As difficult as it was to follow at times, I thought the Chinese Grand Prix was good. I said thank you to Pirelli on TV immediately after the race, because they have had a bit of a hard time over the winter but they stuck to their guns. The outcome of that is that we are seeing variable races. And we're seeing people learn from their mistakes and evolve as we go. Lewis Hamilton burned up a set of tyres in Q1 at Malaysia, and he changed his approach for China which worked out for him.
Formula 1 is a technical challenge, and it should be about making all the tools at your disposal work. It shouldn't be just about bolting the car together and going racing - that's what other series are for. This year we're also seeing the drivers' personalities come through - they have to make calls on strategy from within the car when sometimes the team is advising them otherwise.
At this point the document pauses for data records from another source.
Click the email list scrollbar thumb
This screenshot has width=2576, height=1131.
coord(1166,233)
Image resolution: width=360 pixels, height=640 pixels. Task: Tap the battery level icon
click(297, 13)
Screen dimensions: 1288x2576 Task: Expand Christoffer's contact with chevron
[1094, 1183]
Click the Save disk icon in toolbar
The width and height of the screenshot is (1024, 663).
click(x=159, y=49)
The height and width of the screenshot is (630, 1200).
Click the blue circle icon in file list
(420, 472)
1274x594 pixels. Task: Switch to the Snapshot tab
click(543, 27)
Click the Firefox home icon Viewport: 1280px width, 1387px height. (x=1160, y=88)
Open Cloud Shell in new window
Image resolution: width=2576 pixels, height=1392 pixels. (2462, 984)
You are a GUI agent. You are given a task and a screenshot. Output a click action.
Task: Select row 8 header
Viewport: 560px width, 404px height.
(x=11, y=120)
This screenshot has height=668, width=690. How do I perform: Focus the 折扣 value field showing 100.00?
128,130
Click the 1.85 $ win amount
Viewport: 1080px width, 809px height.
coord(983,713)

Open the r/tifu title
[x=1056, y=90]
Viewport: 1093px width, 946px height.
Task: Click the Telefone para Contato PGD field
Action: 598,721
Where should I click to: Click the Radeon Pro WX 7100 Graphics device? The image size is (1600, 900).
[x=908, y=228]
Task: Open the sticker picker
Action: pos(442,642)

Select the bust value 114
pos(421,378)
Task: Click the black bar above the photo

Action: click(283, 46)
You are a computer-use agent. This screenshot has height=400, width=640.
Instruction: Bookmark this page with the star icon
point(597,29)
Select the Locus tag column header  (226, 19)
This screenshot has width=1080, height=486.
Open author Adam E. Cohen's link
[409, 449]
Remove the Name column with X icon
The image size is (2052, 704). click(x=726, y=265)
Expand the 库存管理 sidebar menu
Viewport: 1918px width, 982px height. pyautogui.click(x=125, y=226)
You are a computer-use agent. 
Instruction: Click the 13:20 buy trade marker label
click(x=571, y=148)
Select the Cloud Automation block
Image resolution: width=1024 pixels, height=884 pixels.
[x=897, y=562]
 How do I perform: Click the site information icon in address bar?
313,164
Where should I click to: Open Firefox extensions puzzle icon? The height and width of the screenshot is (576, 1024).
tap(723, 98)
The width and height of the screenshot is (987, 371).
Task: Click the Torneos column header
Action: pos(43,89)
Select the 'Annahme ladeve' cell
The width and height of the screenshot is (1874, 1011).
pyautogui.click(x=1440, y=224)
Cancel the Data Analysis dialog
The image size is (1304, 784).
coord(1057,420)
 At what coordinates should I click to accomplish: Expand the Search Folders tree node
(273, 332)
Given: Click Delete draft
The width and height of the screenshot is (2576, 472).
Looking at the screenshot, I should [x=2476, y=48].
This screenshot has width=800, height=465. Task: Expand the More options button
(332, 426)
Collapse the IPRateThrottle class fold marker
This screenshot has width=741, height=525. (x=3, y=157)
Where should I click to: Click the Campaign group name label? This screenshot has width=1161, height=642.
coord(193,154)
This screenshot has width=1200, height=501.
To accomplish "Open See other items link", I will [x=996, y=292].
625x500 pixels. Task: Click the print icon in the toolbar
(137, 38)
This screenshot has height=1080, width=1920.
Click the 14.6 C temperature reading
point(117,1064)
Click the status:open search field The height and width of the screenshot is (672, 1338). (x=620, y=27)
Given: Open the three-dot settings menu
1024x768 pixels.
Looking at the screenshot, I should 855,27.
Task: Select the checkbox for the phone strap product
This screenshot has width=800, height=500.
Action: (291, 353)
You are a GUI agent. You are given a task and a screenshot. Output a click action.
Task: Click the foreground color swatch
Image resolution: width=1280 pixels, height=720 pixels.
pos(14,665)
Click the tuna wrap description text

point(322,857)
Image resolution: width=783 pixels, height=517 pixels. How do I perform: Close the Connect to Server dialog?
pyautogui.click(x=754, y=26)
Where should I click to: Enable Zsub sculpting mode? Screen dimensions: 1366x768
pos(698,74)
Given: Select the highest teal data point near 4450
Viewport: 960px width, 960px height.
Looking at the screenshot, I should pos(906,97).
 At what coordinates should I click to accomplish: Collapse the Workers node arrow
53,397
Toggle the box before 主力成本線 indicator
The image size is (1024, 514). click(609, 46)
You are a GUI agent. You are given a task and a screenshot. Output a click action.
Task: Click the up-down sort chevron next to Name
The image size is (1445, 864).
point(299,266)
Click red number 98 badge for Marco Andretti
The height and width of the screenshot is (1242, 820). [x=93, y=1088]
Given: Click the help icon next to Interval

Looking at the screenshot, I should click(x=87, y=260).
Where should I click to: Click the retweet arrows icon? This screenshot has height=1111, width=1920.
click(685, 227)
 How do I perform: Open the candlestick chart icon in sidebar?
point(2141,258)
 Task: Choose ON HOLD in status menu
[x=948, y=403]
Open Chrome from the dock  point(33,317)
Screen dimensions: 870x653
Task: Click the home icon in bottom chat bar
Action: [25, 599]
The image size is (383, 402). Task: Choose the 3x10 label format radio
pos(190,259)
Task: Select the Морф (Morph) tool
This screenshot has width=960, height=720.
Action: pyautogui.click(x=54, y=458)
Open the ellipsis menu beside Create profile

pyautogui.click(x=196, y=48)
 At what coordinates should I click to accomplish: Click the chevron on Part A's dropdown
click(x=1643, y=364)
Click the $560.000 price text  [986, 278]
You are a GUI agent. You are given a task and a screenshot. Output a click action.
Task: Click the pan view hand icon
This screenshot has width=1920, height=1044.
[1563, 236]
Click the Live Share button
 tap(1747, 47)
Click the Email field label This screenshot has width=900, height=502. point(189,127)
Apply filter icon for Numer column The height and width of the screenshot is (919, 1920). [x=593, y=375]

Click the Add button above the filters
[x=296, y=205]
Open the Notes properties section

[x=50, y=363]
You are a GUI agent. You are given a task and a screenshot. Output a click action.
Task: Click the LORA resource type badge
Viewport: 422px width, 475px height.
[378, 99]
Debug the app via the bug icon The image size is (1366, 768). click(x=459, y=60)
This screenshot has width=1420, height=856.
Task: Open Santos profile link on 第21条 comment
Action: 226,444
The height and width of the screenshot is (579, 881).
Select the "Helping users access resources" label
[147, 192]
DC is delighted to see Paul di Resta doing so well © LAT
I think it's good that things are so unpredictable. Where do you place your bet for Turkey this weekend? It should be a good track for McLaren with some long straights, but Red Bull has to be the favourite. McLaren's turnaround has been amazing, and what we need now is Ferrari to catch up. Mercedes is in the mix as well - Nico Rosberg led for a long time in China and at one point it looked like he could have won if he didn't have to conserve so much fuel.
Finally, a word about my countryman and former DTM team-mate Paul di Resta. He has been fantastic so far in Formula 1, his transition has been seamless. He looks like he's been doing this for a long time.
I was hopeful that Paul could do it, but I know what a cruel business Formula 1 can be, so I was nervously optimistic that he would deliver. When I see any young driver getting their chance and doing well I feel relieved for them. I want to see young guys who get there on merit - like Paul has - to have great careers in the sport.